A separate version of e-Records Extraction Tool is developed for e-district pilot. It has been tested using the sample database comprising of 10,000 records provided by UP e-District.
Main features are briefly outlined as under-
  • Login name, password and biometric authentication for information security
  • Connect with e-gov database
  • Upload e-record schemas for mapping with e-gov database
  • Mapping of preservation metadata as per eGOV-PID standard
  • Schedule the extraction and transfer of e-records to eGOV-DIGITĀLAYA for archival
  • Captures e-record conversion / migration history and digital evidences
  • Maintains batch logs of entire extraction process, marks the failed e-records
♦ e-RUPANTAR (ई-रूपांतर): Pre-archival Processing Tool
Huge amount of digitization has been already done by several organizations which does not follow the best practices essential for long term preservation. Therefore, the pre-archival processing tool called e-RUPĀNTAR has been developed in order to help in getting the digitized records in acceptable form as per the information science and preservation best practices. This software provides a collection of digital preservation best practices such as policy based and batch assignment of Unique Record Identifiers, batch cropping, image enhancement, image watermarking, OCR, structural tagging, conversion to PDF/A and creation of Submission Information Packages (SIPs) as per the OAIS standard. It also provides user management and registry of URIs.

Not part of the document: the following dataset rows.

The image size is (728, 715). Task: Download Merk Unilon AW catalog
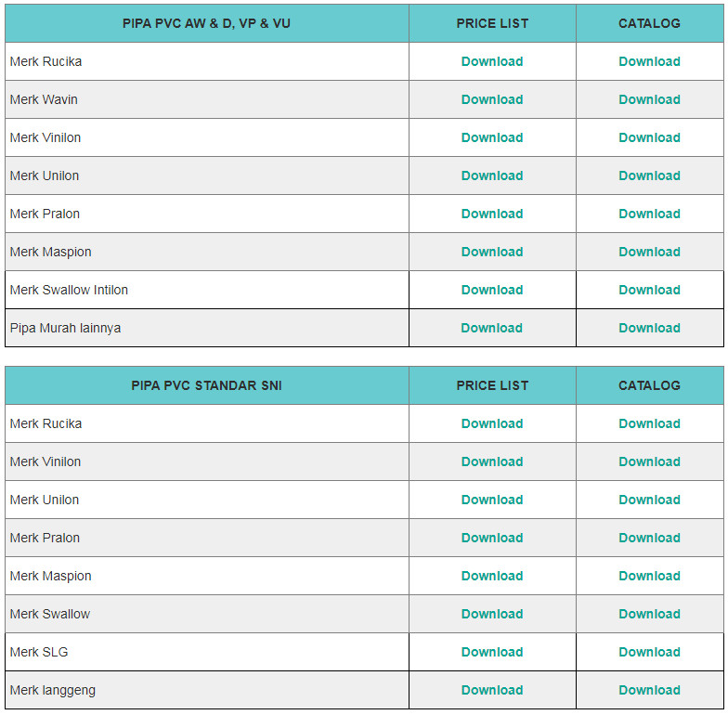click(649, 176)
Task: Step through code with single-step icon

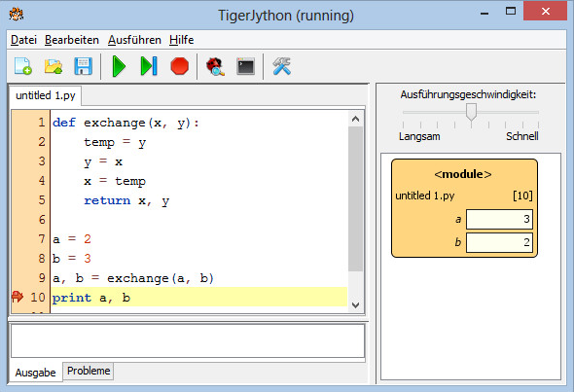Action: tap(149, 66)
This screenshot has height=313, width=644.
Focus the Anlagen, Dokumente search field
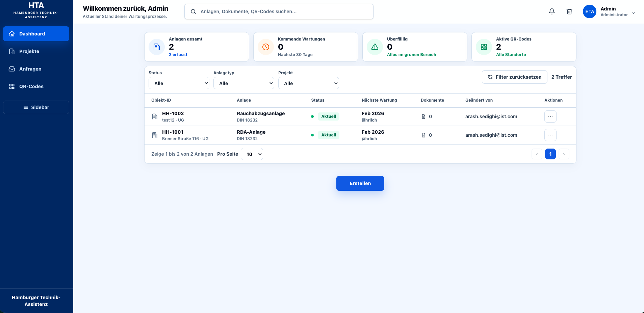pos(279,11)
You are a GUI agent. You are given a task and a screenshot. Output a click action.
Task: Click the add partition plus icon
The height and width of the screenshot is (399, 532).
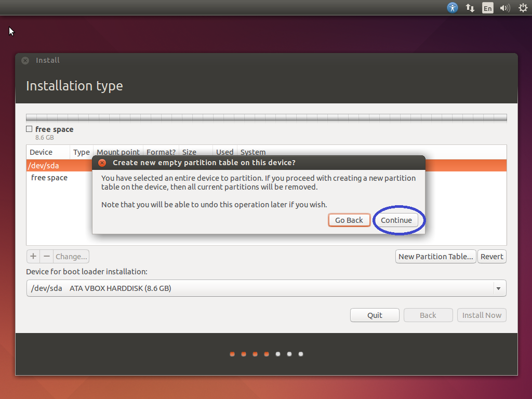[x=33, y=256]
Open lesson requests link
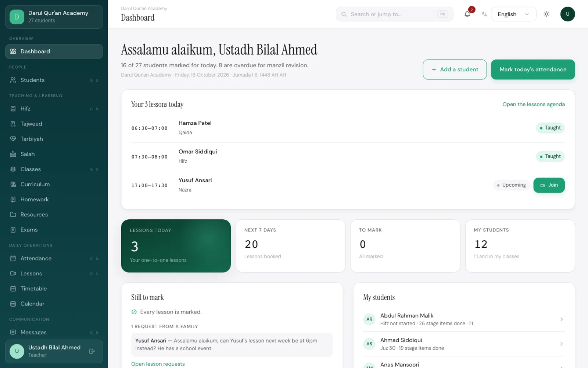588x368 pixels. [158, 364]

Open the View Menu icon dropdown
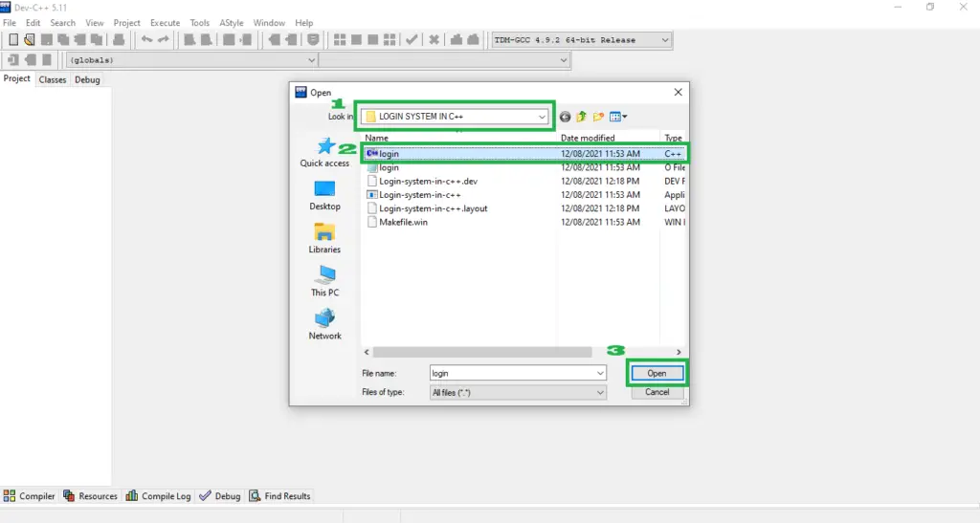tap(618, 117)
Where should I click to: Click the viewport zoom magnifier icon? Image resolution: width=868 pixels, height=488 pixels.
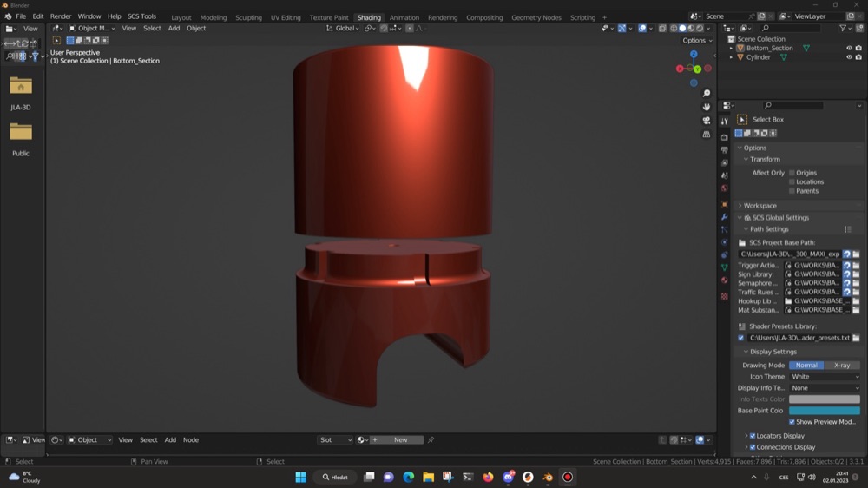click(707, 93)
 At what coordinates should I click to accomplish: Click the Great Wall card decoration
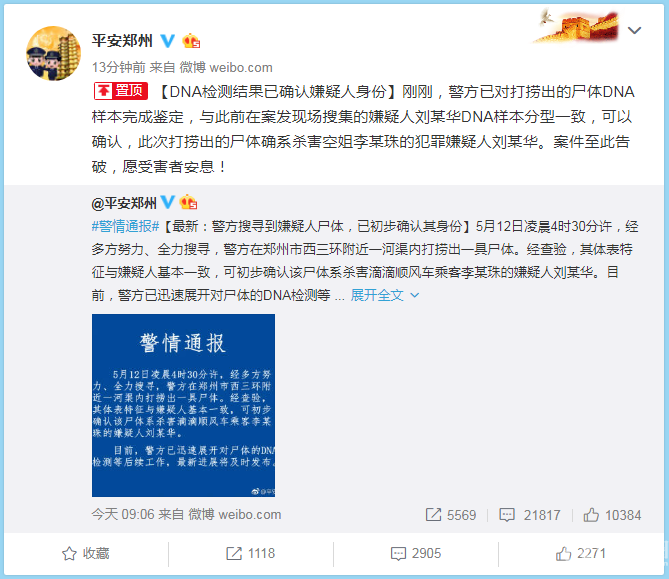[575, 26]
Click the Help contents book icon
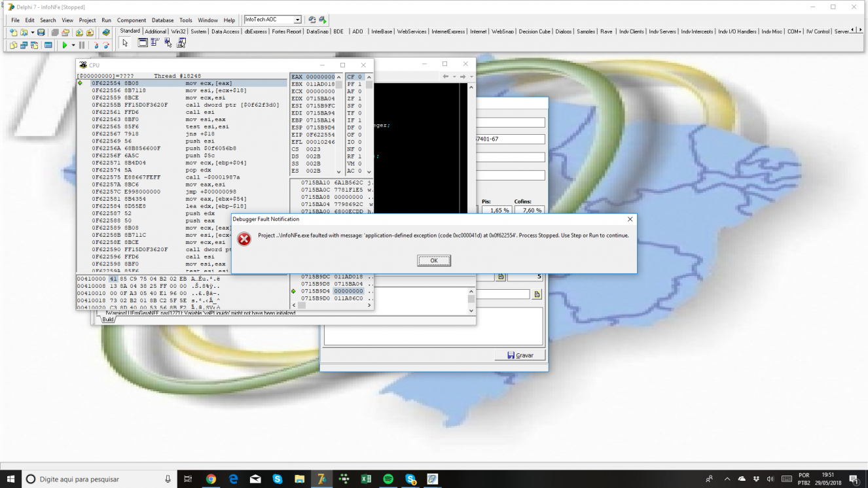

Main features are briefly outlined as under-
  • User management
  • Centralized admin/ settings for all best practices
  • Enforcement of best practices in multi-user environment
  • Integrated and customizable workflow with best practices
  • Saving of workflows based on the type collection / data for re-use
  • Content organization
  • Batch image cropping with shortcuts
  • Image enhancement features
  • User defined URI policies and schemas
  • URI schemas in XML for name validation
  • Uniform definition of classifications and sub-categories for URIs
  • Batch assign Unique Record Identifiers
  • Automatic / Selective OCR XML output
  • Structural metadata (Tagging) (single page and double page) for navigation
  • Access Image conversion
  • Image Watermarking
  • PDF/A-1b Conversion
  • Reverse a step partially or completely
  • Maintain registry of URIs with fixity
  • Validate content against URI
  • Define collection wise process flows
  • Production of valid SIP acceptable to OAIS
New exploration
  • Automatic tagging (maximum accuracy based the quality of text) with manual verification and enhancements
♦ META- PARIVARTAN (मेटा-परिवर्तन): Any To Any Metadata Conversion Tool
The digital repository managers, archivists, librarians need to convert the existing metadata into another metadata format for various purposes. It is very difficult to get readymade tools that can help in mapping the metadata schemas and convert large volume of XMLs. There is plethora of metadata schemes being designed and used in various fields. 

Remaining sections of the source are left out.